CALT/TM/SOP269-01人牙齦上皮細胞抗炎試驗標準操作規程。

4. 實驗材料

4.1 細胞系：人牙齦上皮細胞     來源：北納創聯，傳代數：12

4.2 培養液：含10%胎牛血清的DMEM培養基（FBS，Gibco，Lot：2275120）

4.3 測試條件：培養箱溫度37±1℃，濕度90±5%，CO2 5±1%

4.4 脂多糖（LPS）：用超純水稀釋至1 mg/mL儲備液，-20℃保存（Lot：20211025）

4.5 MTT溶液：用PBS將MTT配制成濃度為5 mg/mL的MTT儲備液，使用0.22μm的針頭濾器過濾除菌，-20℃保存（Lot：20210924）。

4.6 IL-1α ELISA試劑盒，購自欣博盛生物，貨號：EHC176，Lot：H211103-176a。

5. 試驗步驟

5.1 細胞毒性篩查

5.1.1將培養的細胞接種于96孔板中，0.8-1.0×104個/100 μL/孔，然后，置于培養箱中培養18-24 h。

5.1.2去除原培養液，每孔加入100 μL不同濃度樣品稀釋液，在培養箱中暴露24±0.5 h。

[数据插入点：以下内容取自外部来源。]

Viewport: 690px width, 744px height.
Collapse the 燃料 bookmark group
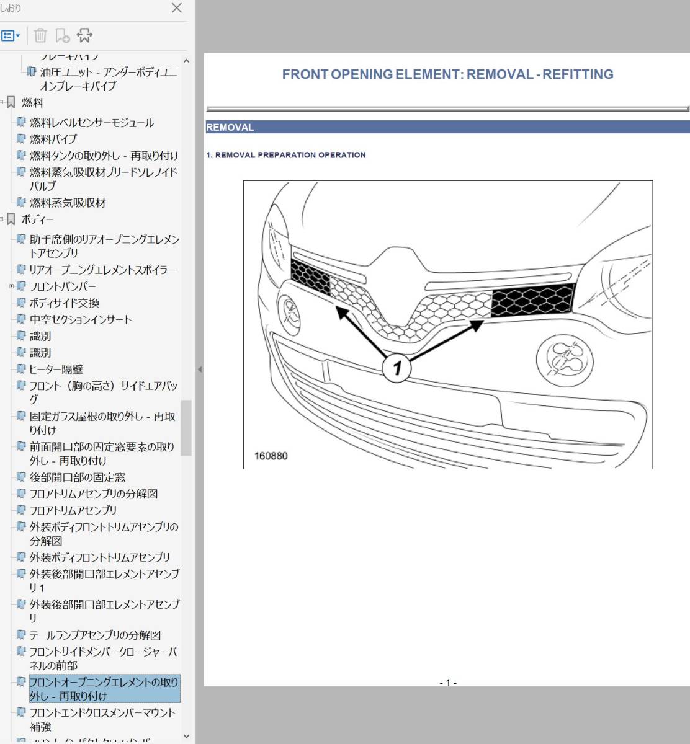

5.1.3各孔中加入20 μL MTT溶液，在37℃下孵育3 ±0.5 h。然后去除MTT溶液，各孔中加入100 μL DMSO，避光振蕩10-15 min后在570 nm波長下測定吸光度值。

5.2 抗炎測試

5.2.1 常規培養細胞，將細胞以密度為2.0～3.0×105個/mL/孔接種于12孔板，返回培養箱培養18-24h。

5.2.2取出培養板，棄去孔中原培養液，陰性對照（NC）加入DMEM培養液，模型對照組（M）加入LPS（10 μg/mL）的DMEM培養液，樣品組（TA）每孔加入LPS（10 μg/mL）以及含不同濃度的測試樣品的DMEM培養液，陽性對照組（PC）每孔加入LPS（10 μg/mL）以及含地塞米松（1 μg/mL）的DMEM培養液，每組3個復孔，培養24±1 h。

5.2.3 收集上清液，-80℃保存，細胞因子采用ELISA試劑盒進行測定。

6. 數據分析

數據采用SPSS進行分析，并以均值±標準差表示，如果p<0.05考慮差異具有統計學意義。

6.1細胞活性以空白對照組（Control）細胞活性為100%，計算各組相對細胞活性（Viability）。

客戶反饋

客戶對于結果很滿意并且希望后期的研究樣品還可以繼續合作，協助完成其他產品的研發。